:: TASK GOAL ::
Transcribe the records below. Leave every word as it is.

:: INPUT DATA ::
=== Begin Enclosure ===
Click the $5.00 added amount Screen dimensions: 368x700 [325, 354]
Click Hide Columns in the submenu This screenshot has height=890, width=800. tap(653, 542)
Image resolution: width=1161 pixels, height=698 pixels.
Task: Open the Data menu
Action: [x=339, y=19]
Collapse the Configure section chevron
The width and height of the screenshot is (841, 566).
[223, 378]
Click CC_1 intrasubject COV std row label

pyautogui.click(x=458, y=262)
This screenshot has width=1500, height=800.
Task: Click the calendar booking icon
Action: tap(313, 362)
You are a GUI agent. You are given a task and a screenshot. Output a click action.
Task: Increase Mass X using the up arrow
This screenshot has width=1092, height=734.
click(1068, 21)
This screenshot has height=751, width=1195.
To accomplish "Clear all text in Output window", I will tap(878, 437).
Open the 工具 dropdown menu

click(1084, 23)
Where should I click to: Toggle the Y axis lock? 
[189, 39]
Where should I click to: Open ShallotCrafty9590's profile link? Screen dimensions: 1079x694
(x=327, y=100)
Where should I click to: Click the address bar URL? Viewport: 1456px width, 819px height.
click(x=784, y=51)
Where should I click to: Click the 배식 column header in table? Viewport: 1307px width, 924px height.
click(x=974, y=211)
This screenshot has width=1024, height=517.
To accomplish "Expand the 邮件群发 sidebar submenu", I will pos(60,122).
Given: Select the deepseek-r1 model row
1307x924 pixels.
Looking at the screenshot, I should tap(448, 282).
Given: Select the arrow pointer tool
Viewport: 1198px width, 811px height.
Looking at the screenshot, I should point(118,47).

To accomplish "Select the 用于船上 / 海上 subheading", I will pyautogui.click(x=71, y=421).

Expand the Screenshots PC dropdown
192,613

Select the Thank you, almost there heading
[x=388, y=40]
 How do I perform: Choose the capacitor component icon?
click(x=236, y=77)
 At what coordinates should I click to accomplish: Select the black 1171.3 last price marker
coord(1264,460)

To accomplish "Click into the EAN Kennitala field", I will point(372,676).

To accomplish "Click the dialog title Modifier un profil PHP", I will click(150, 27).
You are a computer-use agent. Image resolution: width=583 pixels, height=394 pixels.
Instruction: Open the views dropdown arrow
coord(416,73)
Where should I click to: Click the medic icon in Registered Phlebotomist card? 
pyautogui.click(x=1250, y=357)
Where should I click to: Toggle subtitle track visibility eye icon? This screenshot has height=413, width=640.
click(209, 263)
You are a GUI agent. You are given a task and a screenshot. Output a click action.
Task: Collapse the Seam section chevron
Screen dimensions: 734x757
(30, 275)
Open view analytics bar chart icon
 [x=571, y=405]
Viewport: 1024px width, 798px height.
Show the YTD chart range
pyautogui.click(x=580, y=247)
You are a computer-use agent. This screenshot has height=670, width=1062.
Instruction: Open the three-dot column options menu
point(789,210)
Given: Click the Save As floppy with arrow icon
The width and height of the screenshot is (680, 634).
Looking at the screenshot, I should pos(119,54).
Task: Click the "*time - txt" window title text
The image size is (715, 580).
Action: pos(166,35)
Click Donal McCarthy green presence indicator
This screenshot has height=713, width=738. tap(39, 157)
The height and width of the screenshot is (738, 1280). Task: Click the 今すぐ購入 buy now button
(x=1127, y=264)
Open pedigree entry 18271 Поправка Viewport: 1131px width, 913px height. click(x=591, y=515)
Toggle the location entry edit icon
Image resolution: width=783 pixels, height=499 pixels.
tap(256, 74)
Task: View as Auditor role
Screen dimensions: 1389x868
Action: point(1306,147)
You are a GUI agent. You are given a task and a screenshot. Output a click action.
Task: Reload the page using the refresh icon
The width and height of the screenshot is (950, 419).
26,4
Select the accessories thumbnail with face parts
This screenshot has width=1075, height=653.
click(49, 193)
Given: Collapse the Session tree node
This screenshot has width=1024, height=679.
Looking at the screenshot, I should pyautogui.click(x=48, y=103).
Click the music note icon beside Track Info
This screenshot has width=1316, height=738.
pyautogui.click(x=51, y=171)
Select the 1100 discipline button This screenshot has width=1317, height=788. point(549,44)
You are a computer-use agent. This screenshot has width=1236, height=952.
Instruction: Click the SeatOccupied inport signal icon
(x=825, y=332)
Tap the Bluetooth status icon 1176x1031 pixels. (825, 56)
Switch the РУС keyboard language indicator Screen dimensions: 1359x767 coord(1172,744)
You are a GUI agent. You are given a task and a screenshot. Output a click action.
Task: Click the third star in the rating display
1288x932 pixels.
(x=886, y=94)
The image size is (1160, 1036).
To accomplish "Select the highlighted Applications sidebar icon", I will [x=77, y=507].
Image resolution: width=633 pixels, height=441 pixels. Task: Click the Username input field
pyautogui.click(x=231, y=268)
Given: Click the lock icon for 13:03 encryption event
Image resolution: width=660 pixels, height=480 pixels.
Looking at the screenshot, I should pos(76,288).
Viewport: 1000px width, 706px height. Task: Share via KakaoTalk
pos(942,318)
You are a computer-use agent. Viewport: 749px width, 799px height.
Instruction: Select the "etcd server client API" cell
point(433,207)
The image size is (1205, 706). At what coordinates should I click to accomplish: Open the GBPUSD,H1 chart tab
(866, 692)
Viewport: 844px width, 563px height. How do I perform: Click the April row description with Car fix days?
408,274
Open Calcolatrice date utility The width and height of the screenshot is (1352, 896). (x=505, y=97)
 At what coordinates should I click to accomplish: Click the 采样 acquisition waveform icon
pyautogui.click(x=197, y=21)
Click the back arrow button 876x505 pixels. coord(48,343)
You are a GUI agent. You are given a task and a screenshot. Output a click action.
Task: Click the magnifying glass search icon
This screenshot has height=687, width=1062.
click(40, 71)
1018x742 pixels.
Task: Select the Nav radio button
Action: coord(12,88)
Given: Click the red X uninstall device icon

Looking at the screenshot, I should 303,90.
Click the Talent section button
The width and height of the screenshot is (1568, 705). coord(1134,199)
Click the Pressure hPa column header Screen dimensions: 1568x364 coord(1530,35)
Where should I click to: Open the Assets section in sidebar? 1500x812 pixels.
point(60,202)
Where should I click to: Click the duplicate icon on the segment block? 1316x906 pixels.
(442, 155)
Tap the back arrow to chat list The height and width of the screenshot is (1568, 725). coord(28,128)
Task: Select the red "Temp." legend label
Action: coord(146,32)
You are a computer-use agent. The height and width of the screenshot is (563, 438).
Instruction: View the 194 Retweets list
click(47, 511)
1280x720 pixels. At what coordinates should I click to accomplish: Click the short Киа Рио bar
=== End Enclosure ===
:: RESPONSE AREA ::
Click the $5.00 added amount Screen dimensions: 368x700 [325, 354]
Click Hide Columns in the submenu This screenshot has height=890, width=800. tap(653, 542)
Image resolution: width=1161 pixels, height=698 pixels.
Task: Open the Data menu
Action: [x=339, y=19]
Collapse the Configure section chevron
The width and height of the screenshot is (841, 566).
[223, 378]
Click CC_1 intrasubject COV std row label

pyautogui.click(x=458, y=262)
This screenshot has width=1500, height=800.
Task: Click the calendar booking icon
Action: tap(313, 362)
You are a GUI agent. You are given a task and a screenshot. Output a click action.
Task: Increase Mass X using the up arrow
This screenshot has width=1092, height=734.
click(1068, 21)
This screenshot has height=751, width=1195.
To accomplish "Clear all text in Output window", I will tap(878, 437).
Open the 工具 dropdown menu

click(1084, 23)
Where should I click to: Toggle the Y axis lock? 
[189, 39]
Where should I click to: Open ShallotCrafty9590's profile link? Screen dimensions: 1079x694
(x=327, y=100)
Where should I click to: Click the address bar URL? Viewport: 1456px width, 819px height.
click(x=784, y=51)
Where should I click to: Click the 배식 column header in table? Viewport: 1307px width, 924px height.
click(x=974, y=211)
This screenshot has width=1024, height=517.
To accomplish "Expand the 邮件群发 sidebar submenu", I will pos(60,122).
Given: Select the deepseek-r1 model row
1307x924 pixels.
Looking at the screenshot, I should tap(448, 282).
Given: Select the arrow pointer tool
Viewport: 1198px width, 811px height.
Looking at the screenshot, I should point(118,47).

To accomplish "Select the 用于船上 / 海上 subheading", I will pyautogui.click(x=71, y=421).

Expand the Screenshots PC dropdown
192,613

Select the Thank you, almost there heading
[x=388, y=40]
 How do I perform: Choose the capacitor component icon?
click(x=236, y=77)
 At what coordinates should I click to accomplish: Select the black 1171.3 last price marker
coord(1264,460)

To accomplish "Click into the EAN Kennitala field", I will point(372,676).

To accomplish "Click the dialog title Modifier un profil PHP", I will click(150, 27).
You are a computer-use agent. Image resolution: width=583 pixels, height=394 pixels.
Instruction: Open the views dropdown arrow
coord(416,73)
Where should I click to: Click the medic icon in Registered Phlebotomist card? 
pyautogui.click(x=1250, y=357)
Where should I click to: Toggle subtitle track visibility eye icon? This screenshot has height=413, width=640.
click(209, 263)
You are a GUI agent. You are given a task and a screenshot. Output a click action.
Task: Collapse the Seam section chevron
Screen dimensions: 734x757
(30, 275)
Open view analytics bar chart icon
 [x=571, y=405]
Viewport: 1024px width, 798px height.
Show the YTD chart range
pyautogui.click(x=580, y=247)
You are a computer-use agent. This screenshot has height=670, width=1062.
Instruction: Open the three-dot column options menu
point(789,210)
Given: Click the Save As floppy with arrow icon
The width and height of the screenshot is (680, 634).
Looking at the screenshot, I should pos(119,54).
Task: Click the "*time - txt" window title text
The image size is (715, 580).
Action: pos(166,35)
Click Donal McCarthy green presence indicator
This screenshot has height=713, width=738. tap(39, 157)
The height and width of the screenshot is (738, 1280). Task: Click the 今すぐ購入 buy now button
(x=1127, y=264)
Open pedigree entry 18271 Поправка Viewport: 1131px width, 913px height. click(x=591, y=515)
Toggle the location entry edit icon
Image resolution: width=783 pixels, height=499 pixels.
tap(256, 74)
Task: View as Auditor role
Screen dimensions: 1389x868
Action: point(1306,147)
You are a GUI agent. You are given a task and a screenshot. Output a click action.
Task: Reload the page using the refresh icon
The width and height of the screenshot is (950, 419).
26,4
Select the accessories thumbnail with face parts
This screenshot has width=1075, height=653.
click(49, 193)
Given: Collapse the Session tree node
This screenshot has width=1024, height=679.
Looking at the screenshot, I should pyautogui.click(x=48, y=103).
Click the music note icon beside Track Info
This screenshot has width=1316, height=738.
pyautogui.click(x=51, y=171)
Select the 1100 discipline button This screenshot has width=1317, height=788. point(549,44)
You are a computer-use agent. This screenshot has width=1236, height=952.
Instruction: Click the SeatOccupied inport signal icon
(x=825, y=332)
Tap the Bluetooth status icon 1176x1031 pixels. (825, 56)
Switch the РУС keyboard language indicator Screen dimensions: 1359x767 coord(1172,744)
You are a GUI agent. You are given a task and a screenshot. Output a click action.
Task: Click the third star in the rating display
1288x932 pixels.
(x=886, y=94)
The image size is (1160, 1036).
To accomplish "Select the highlighted Applications sidebar icon", I will [x=77, y=507].
Image resolution: width=633 pixels, height=441 pixels. Task: Click the Username input field
pyautogui.click(x=231, y=268)
Given: Click the lock icon for 13:03 encryption event
Image resolution: width=660 pixels, height=480 pixels.
Looking at the screenshot, I should pos(76,288).
Viewport: 1000px width, 706px height. Task: Share via KakaoTalk
pos(942,318)
You are a computer-use agent. Viewport: 749px width, 799px height.
Instruction: Select the "etcd server client API" cell
point(433,207)
The image size is (1205, 706). At what coordinates should I click to accomplish: Open the GBPUSD,H1 chart tab
(866, 692)
Viewport: 844px width, 563px height. How do I perform: Click the April row description with Car fix days?
408,274
Open Calcolatrice date utility The width and height of the screenshot is (1352, 896). (x=505, y=97)
 At what coordinates should I click to accomplish: Click the 采样 acquisition waveform icon
pyautogui.click(x=197, y=21)
Click the back arrow button 876x505 pixels. coord(48,343)
You are a GUI agent. You are given a task and a screenshot. Output a click action.
Task: Click the magnifying glass search icon
This screenshot has height=687, width=1062.
click(40, 71)
1018x742 pixels.
Task: Select the Nav radio button
Action: coord(12,88)
Given: Click the red X uninstall device icon

Looking at the screenshot, I should 303,90.
Click the Talent section button
The width and height of the screenshot is (1568, 705). coord(1134,199)
Click the Pressure hPa column header Screen dimensions: 1568x364 coord(1530,35)
Where should I click to: Open the Assets section in sidebar? 1500x812 pixels.
point(60,202)
Where should I click to: Click the duplicate icon on the segment block? 1316x906 pixels.
(442, 155)
Tap the back arrow to chat list The height and width of the screenshot is (1568, 725). coord(28,128)
Task: Select the red "Temp." legend label
Action: coord(146,32)
You are a computer-use agent. The height and width of the screenshot is (563, 438).
Instruction: View the 194 Retweets list
click(47, 511)
1280x720 pixels. At what coordinates should I click to accomplish: Click the short Киа Рио bar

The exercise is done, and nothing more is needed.